[[ Listed records, beginning ]]
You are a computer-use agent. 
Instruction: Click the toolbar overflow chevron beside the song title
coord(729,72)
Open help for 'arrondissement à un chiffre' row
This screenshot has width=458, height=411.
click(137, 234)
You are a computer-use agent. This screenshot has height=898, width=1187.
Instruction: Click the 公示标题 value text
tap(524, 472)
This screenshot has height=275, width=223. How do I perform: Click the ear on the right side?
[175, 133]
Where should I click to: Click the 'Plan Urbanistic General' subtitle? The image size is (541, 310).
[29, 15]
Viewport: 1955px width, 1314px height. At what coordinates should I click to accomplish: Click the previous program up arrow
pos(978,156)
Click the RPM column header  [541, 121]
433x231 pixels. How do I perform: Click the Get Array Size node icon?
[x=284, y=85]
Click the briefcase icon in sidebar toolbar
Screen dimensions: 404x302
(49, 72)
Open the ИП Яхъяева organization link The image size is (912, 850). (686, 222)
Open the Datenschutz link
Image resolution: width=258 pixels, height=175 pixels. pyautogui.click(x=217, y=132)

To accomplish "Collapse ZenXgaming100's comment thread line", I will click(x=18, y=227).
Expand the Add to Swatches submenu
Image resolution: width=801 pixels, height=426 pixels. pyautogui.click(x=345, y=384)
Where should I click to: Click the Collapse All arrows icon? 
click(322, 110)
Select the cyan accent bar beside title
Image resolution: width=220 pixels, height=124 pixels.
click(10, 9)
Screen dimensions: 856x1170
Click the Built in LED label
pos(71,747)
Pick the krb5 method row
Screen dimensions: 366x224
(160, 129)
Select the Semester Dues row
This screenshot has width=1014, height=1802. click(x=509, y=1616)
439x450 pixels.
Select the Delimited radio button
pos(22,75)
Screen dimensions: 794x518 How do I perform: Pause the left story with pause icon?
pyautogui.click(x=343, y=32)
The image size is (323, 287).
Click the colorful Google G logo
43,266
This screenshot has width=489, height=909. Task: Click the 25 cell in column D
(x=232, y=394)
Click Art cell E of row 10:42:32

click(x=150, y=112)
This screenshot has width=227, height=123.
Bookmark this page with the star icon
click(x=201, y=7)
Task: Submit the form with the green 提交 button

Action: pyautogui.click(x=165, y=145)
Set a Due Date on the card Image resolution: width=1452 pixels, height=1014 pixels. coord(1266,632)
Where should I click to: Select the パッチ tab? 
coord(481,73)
[[ Listed records, end ]]
Task item: Write the whole listing out again, exactly as it appears above.

Result for this task:
You are a computer-use agent. 
Instruction: Click the toolbar overflow chevron beside the song title
coord(729,72)
Open help for 'arrondissement à un chiffre' row
This screenshot has width=458, height=411.
click(137, 234)
You are a computer-use agent. This screenshot has height=898, width=1187.
Instruction: Click the 公示标题 value text
tap(524, 472)
This screenshot has height=275, width=223. How do I perform: Click the ear on the right side?
[175, 133]
Where should I click to: Click the 'Plan Urbanistic General' subtitle? The image size is (541, 310).
[29, 15]
Viewport: 1955px width, 1314px height. At what coordinates should I click to accomplish: Click the previous program up arrow
pos(978,156)
Click the RPM column header  [541, 121]
433x231 pixels. How do I perform: Click the Get Array Size node icon?
[x=284, y=85]
Click the briefcase icon in sidebar toolbar
Screen dimensions: 404x302
(49, 72)
Open the ИП Яхъяева organization link The image size is (912, 850). (686, 222)
Open the Datenschutz link
Image resolution: width=258 pixels, height=175 pixels. pyautogui.click(x=217, y=132)

To accomplish "Collapse ZenXgaming100's comment thread line", I will click(x=18, y=227).
Expand the Add to Swatches submenu
Image resolution: width=801 pixels, height=426 pixels. pyautogui.click(x=345, y=384)
Where should I click to: Click the Collapse All arrows icon? 
click(322, 110)
Select the cyan accent bar beside title
Image resolution: width=220 pixels, height=124 pixels.
click(10, 9)
Screen dimensions: 856x1170
Click the Built in LED label
pos(71,747)
Pick the krb5 method row
Screen dimensions: 366x224
(160, 129)
Select the Semester Dues row
This screenshot has width=1014, height=1802. click(x=509, y=1616)
439x450 pixels.
Select the Delimited radio button
pos(22,75)
Screen dimensions: 794x518 How do I perform: Pause the left story with pause icon?
pyautogui.click(x=343, y=32)
The image size is (323, 287).
Click the colorful Google G logo
43,266
This screenshot has width=489, height=909. Task: Click the 25 cell in column D
(x=232, y=394)
Click Art cell E of row 10:42:32

click(x=150, y=112)
This screenshot has width=227, height=123.
Bookmark this page with the star icon
click(x=201, y=7)
Task: Submit the form with the green 提交 button

Action: pyautogui.click(x=165, y=145)
Set a Due Date on the card Image resolution: width=1452 pixels, height=1014 pixels. coord(1266,632)
Where should I click to: Select the パッチ tab? 
coord(481,73)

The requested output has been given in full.